Start of Block

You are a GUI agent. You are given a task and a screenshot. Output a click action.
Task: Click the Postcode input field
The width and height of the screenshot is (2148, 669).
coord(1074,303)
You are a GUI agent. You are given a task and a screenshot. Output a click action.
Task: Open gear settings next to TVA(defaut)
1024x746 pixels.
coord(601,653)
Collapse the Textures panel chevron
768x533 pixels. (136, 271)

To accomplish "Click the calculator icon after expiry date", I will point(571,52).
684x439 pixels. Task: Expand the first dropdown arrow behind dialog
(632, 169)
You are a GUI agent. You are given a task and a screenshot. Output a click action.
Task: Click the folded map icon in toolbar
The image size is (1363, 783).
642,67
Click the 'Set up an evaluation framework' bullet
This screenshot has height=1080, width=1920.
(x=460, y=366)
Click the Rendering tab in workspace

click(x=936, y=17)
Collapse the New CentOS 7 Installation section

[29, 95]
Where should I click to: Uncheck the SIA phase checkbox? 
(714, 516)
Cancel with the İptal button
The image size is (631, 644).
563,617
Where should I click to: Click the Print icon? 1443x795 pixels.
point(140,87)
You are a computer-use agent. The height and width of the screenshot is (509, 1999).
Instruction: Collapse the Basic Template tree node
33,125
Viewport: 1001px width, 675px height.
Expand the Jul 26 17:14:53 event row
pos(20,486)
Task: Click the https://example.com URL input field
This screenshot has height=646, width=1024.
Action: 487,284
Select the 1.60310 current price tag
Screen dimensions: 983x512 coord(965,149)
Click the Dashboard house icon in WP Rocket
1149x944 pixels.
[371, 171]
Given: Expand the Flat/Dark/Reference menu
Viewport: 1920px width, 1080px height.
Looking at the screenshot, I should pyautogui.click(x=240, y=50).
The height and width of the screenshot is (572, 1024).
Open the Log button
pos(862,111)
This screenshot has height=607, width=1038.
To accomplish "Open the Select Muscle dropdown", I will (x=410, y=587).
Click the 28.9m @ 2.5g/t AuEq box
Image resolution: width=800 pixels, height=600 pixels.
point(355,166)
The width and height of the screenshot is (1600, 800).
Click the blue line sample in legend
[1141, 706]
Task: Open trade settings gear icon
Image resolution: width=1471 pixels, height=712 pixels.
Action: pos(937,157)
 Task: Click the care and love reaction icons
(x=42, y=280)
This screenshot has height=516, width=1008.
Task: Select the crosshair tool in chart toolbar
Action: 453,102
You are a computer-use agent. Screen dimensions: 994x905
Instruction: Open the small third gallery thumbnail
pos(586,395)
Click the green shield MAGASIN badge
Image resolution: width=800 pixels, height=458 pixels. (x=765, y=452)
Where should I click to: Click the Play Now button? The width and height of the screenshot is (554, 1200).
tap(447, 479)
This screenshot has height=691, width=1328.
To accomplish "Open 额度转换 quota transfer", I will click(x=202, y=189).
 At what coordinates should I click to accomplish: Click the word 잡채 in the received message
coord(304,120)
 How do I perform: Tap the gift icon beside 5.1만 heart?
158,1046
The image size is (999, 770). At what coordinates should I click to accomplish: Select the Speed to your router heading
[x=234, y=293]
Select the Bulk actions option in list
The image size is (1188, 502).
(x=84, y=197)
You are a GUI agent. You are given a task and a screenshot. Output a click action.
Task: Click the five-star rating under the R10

End of Block

- **TASK DIRECTIONS**: Write every record above out again exactly as it stands.

- **SOLUTION BELOW**:
You are a GUI agent. You are given a task and a screenshot. Output a click action.
Task: Click the Postcode input field
The width and height of the screenshot is (2148, 669).
coord(1074,303)
You are a GUI agent. You are given a task and a screenshot. Output a click action.
Task: Open gear settings next to TVA(defaut)
1024x746 pixels.
coord(601,653)
Collapse the Textures panel chevron
768x533 pixels. (136, 271)

To accomplish "Click the calculator icon after expiry date", I will point(571,52).
684x439 pixels. Task: Expand the first dropdown arrow behind dialog
(632, 169)
You are a GUI agent. You are given a task and a screenshot. Output a click action.
Task: Click the folded map icon in toolbar
The image size is (1363, 783).
642,67
Click the 'Set up an evaluation framework' bullet
This screenshot has height=1080, width=1920.
(x=460, y=366)
Click the Rendering tab in workspace

click(x=936, y=17)
Collapse the New CentOS 7 Installation section

[29, 95]
Where should I click to: Uncheck the SIA phase checkbox? 
(714, 516)
Cancel with the İptal button
The image size is (631, 644).
563,617
Where should I click to: Click the Print icon? 1443x795 pixels.
point(140,87)
You are a computer-use agent. The height and width of the screenshot is (509, 1999).
Instruction: Collapse the Basic Template tree node
33,125
Viewport: 1001px width, 675px height.
Expand the Jul 26 17:14:53 event row
pos(20,486)
Task: Click the https://example.com URL input field
This screenshot has height=646, width=1024.
Action: 487,284
Select the 1.60310 current price tag
Screen dimensions: 983x512 coord(965,149)
Click the Dashboard house icon in WP Rocket
1149x944 pixels.
[371, 171]
Given: Expand the Flat/Dark/Reference menu
Viewport: 1920px width, 1080px height.
Looking at the screenshot, I should pyautogui.click(x=240, y=50).
The height and width of the screenshot is (572, 1024).
Open the Log button
pos(862,111)
This screenshot has height=607, width=1038.
To accomplish "Open the Select Muscle dropdown", I will (x=410, y=587).
Click the 28.9m @ 2.5g/t AuEq box
Image resolution: width=800 pixels, height=600 pixels.
point(355,166)
The width and height of the screenshot is (1600, 800).
Click the blue line sample in legend
[1141, 706]
Task: Open trade settings gear icon
Image resolution: width=1471 pixels, height=712 pixels.
Action: pos(937,157)
 Task: Click the care and love reaction icons
(x=42, y=280)
This screenshot has height=516, width=1008.
Task: Select the crosshair tool in chart toolbar
Action: 453,102
You are a computer-use agent. Screen dimensions: 994x905
Instruction: Open the small third gallery thumbnail
pos(586,395)
Click the green shield MAGASIN badge
Image resolution: width=800 pixels, height=458 pixels. (x=765, y=452)
Where should I click to: Click the Play Now button? The width and height of the screenshot is (554, 1200).
tap(447, 479)
This screenshot has height=691, width=1328.
To accomplish "Open 额度转换 quota transfer", I will click(x=202, y=189).
 At what coordinates should I click to accomplish: Click the word 잡채 in the received message
coord(304,120)
 How do I perform: Tap the gift icon beside 5.1만 heart?
158,1046
The image size is (999, 770). At what coordinates should I click to accomplish: Select the Speed to your router heading
[x=234, y=293]
Select the Bulk actions option in list
The image size is (1188, 502).
(x=84, y=197)
You are a GUI agent. You are given a task and a screenshot. Output a click action.
Task: Click the five-star rating under the R10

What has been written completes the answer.